On Tue, Apr 23, 2019 at 04:18:16PM +0000, Vineeth Remanan Pillai wrote:
> +/*
> + * l(a,b)
> + * le(a,b) := !l(b,a)
> + * g(a,b)  := l(b,a)
> + * ge(a,b) := !l(a,b)
> + */
> +
> +/* real prio, less is less */
> +static inline bool __prio_less(struct task_struct *a, struct task_struct *b, 
> bool core_cmp)
> +{
> +     u64 vruntime;
> +
> +     int pa = __task_prio(a), pb = __task_prio(b);
> +
> +     if (-pa < -pb)
> +             return true;
> +
> +     if (-pb < -pa)
> +             return false;
> +
> +     if (pa == -1) /* dl_prio() doesn't work because of stop_class above */
> +             return !dl_time_before(a->dl.deadline, b->dl.deadline);
> +
> +     vruntime = b->se.vruntime;
> +     if (core_cmp) {
> +             vruntime -= task_cfs_rq(b)->min_vruntime;
> +             vruntime += task_cfs_rq(a)->min_vruntime;
> +     }
> +     if (pa == MAX_RT_PRIO + MAX_NICE) /* fair */
> +             return !((s64)(a->se.vruntime - vruntime) <= 0);
> +
> +     return false;
> +}

This unfortunately still doesn't work.

Consider the following task layout on two sibling CPUs(cpu0 and cpu1):

    rq0.cfs_rq    rq1.cfs_rq
        |             |
     se_bash        se_hog

se_hog is the sched_entity for a cpu intensive task and se_bash is the
sched_entity for bash.

There are two problems:
1 SCHED_DEBIT
when user execute some commands through bash, say ls, bash will fork.
The newly forked ls' vruntime is set in the future due to SCHED_DEBIT.
This made 'ls' lose in __prio_less() when compared with hog, whose
vruntime may very likely be the same as its cfs_rq's min_vruntime.

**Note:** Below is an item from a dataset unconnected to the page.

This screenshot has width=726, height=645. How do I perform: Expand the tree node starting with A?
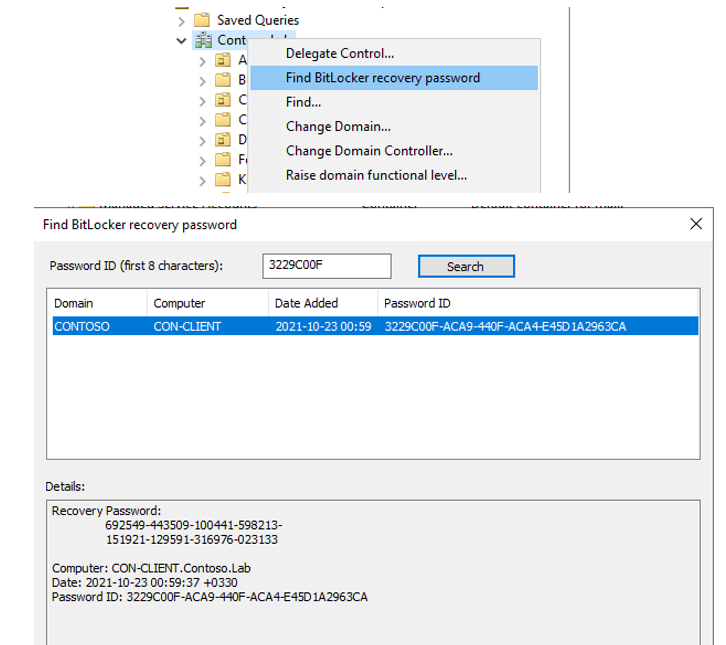pyautogui.click(x=203, y=61)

This is OK since we do not want forked process to starve already running
ones. The problem is, since hog keeps running, its vruntime will always
sync with its cfs_rq's min_vruntime. OTOH, 'ls' can not run, its
cfs_rq's min_vruntime doesn't proceed, making 'ls' always lose to hog.

2 who schedules, who wins
so I disabled SCHED_DEBIT, for testing's purpose. When cpu0 schedules,
ls could win where both sched_entity's vruntime is the same as their
cfs_rqs' min_vruntime. So does hog: when cpu1 schedules, hog can preempt
ls in the same way. The end result is, interactive task can lose to cpu
intensive task and ls can feel "dead".

I haven't figured out a way to solve this yet. A core wide cfs_rq's
min_vruntime can probably solve this. Your suggestions are appreciated.